Behavioral coaching helps family manage son’s ADHD

Dr. Terralon Knight shares how the Child and Family Behavioral Coaching program helped provide the care her son needed.

Although Terralon Knight is an M.D., she found herself struggling to find the help her 11-year-old son, Jackson, needed for a trio of conditions that included attention-deficit/hyperactivity disorder (ADHD), anxiety and sickle cell disease.

“When your kid is suffering, and you feel like you don’t have any help, that’s a huge weight,” she said.

It’s often a weight that parents carry with them to the workplace. In fact, more than half of surveyed parents reported missing work at least once a month to help manage their child’s mental health, while 30% to 50% said their thoughts surround their children’s mental health and well-being even while they’re at work.1

Watch to hear Dr. Knight’s story

Coaching offers convenient care that involves the whole family

When Dr. Knight discovered the Child and Family Behavioral Coaching program was offered through her employer, much of the heaviness of managing her child’s mental health diagnoses was lifted.

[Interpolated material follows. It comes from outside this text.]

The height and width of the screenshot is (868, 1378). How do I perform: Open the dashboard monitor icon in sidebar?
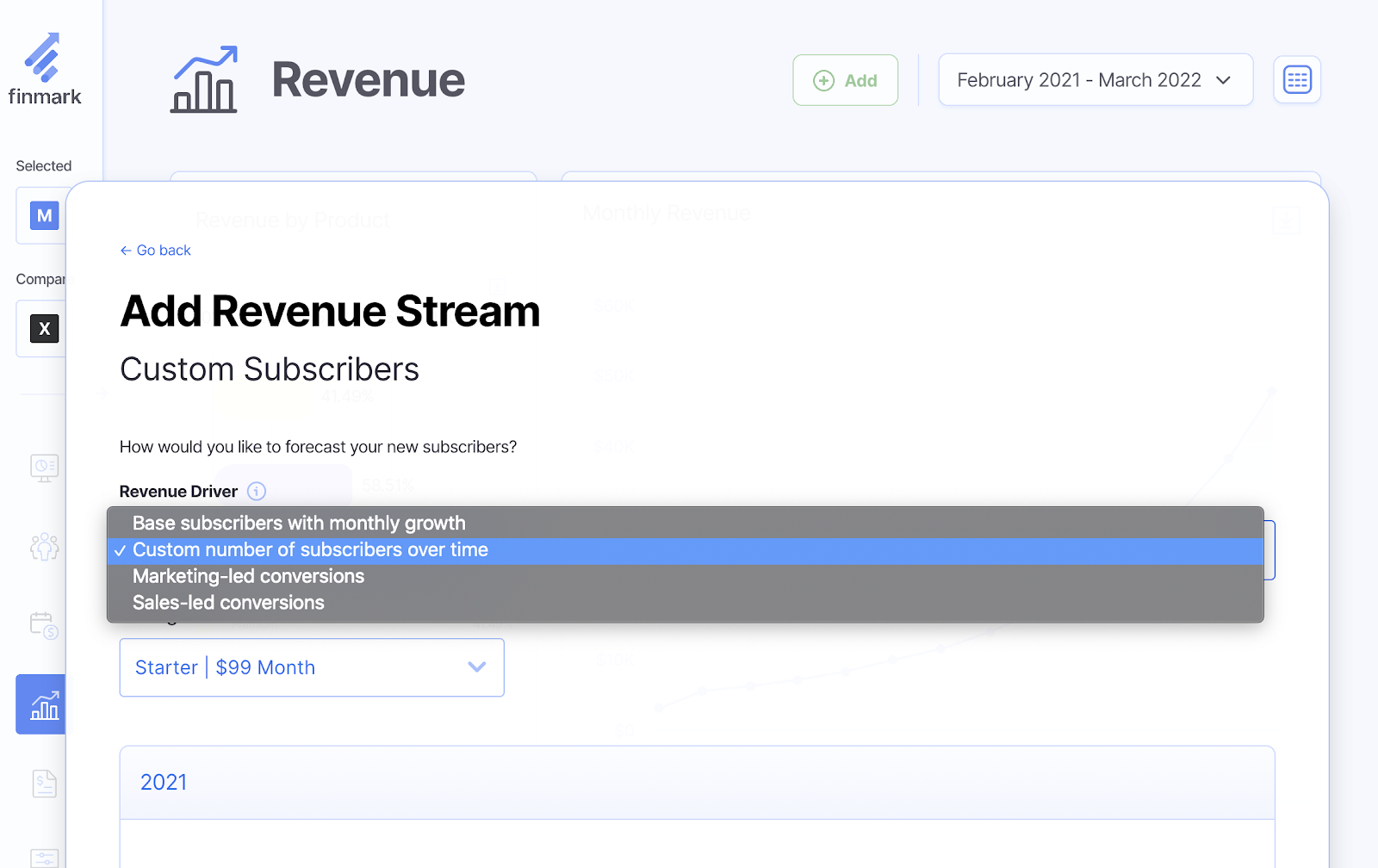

Child and Family Behavioral Coaching provides coaching support to caregivers and children with low- to moderate-severity behavioral health needs. It’s an interactive process between a coach and family (parent/caregiver, teen and/or child) that involves a personalized, goal-oriented partnership based on evidence-based treatment methods to focus on behavioral, functional or other goals. Although coaching doesn’t replace therapy, it can be helpful in addressing a wide variety of concerns, including:

  • Stress management
  • Parenting skills
  • Sleep or anger issues
  • Social media and technology addiction
  • Depression
  • Anxiety disorders (general, social, obsessive compulsive disorder)
  • ADHD
  • Substance use (if mild-moderate) and more

Child and Family Behavioral Coaching includes up to 4 45-minute virtual coaching sessions per month with unlimited in-app messaging between sessions. Skill-building exercises between sessions help members put new skills into action in daily life. Since the program is fully virtual, it also allows for easier scheduling and convenience for busy families like the Knights.

For those eligible,

coaching is available at no additional cost to the member

For Dr. Knight, the program has been invaluable — and seeing Jackson’s marked improvement, she is considering starting coaching sessions with her other 2 children.

“I am happy to say through the coaching and the work he’s done, he can generally express now when he needs a break. He has coping skills,” she said. “He’s come a long way with that. I’ve definitely seen some improvement and I’m very proud of him.”